I saw it as a chance to demonstrate my first law of staff development
~ PD should model what you want to see in the classroom.
So in addition to mastering historical thinking skills utilizing LOC.gov, this workshop became a demonstration of the following:
How to flip your class:
Orientation to the LOC site was something better done on participants’ own time than in whole group. We utilized Versal (a free and stylish LMS) to offload that task to a flipped pre-course. Teachers arrived at the workshop with a working knowledge of LOC online resources , strategies for teaching historical thinking skills and ideas (and LOC documents) for their demonstration lesson.
Thanks for shepherding us through the process – a motivating demonstration of what’s possible with kids ~ Paul Monheimer, participant
Leveraging tech tools for design and collaboration:
Teachers collaborated in the pre-course using Google docs to design and curate examples of historical sourcing. I created YouTube tutorials to use throughout the pre-course and workshop session to blend the learning.
Teachers collected historical documents from the LOC into shared Google slides. This facilitated easy peer review and also served as an archive for materials in preparation for transfer to iBooks Author.
We used Google Hangouts to explore “how historians think” with Dr. Adam Franklin-Lyons – associate professor of history at Marlboro College.
Motivate with project-based learning:
Teachers were pleased that the workshop would produce lessons they could use. But right from the start they knew that they were not simply getting together to learn some strategies and create some lessons. They had an iBook to create and we only had two days onsite to do so. As educators, we talk about value of the authentic audience for our students but it applies to our teacher PD as well. (I held myself accountable to the same standard, since the major elements of the workshop were shared on my blog and via the Versal pre-course.)
Our participant teachers left the 2-day workshop energized knowing that their work was documented for our grant funders to replicate in other projects and proud that their lessons would be available as an iBook on iTunes in 51 countries around the world.

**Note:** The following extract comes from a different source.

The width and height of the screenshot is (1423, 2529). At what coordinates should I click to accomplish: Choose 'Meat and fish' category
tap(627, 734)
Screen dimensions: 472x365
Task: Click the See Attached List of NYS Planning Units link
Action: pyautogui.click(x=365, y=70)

Note: Time did not allow me to teach iBooks Author to the teachers, so I designed and edited the iBook later. For more on how I teach iBooks Author, see this iBA workflow post.
We are proud to share our iBook The Student As Historian ~ Teaching with Primary Sources from the Library of Congress. This ebook contains both the training materials and fourteen teacher-designed document-based questions for grades 4 through high school.
The lessons draw from a fascinating collection of text and multimedia content – documents, posters, photographs, audio, video, letter and other ephemera. “Stop-and-think” prompts based on CCSS skills guide students through analysis of the primary sources. Essential questions foster critical thinking. All documents include links back to the original source material so readers can remix the content into their own curated collections.
Download free at iTunes here. It’s viewable on Mac, iPad and iPhone 5 or newer. If those options don’t work for you, you can download it as a PDF The Student as Historian-PDF version 14 MB. (Interactive widgets will not function in pdf version)
Note: This is not an official publication of the Library of Congress and does not represent official Library of Congress communications.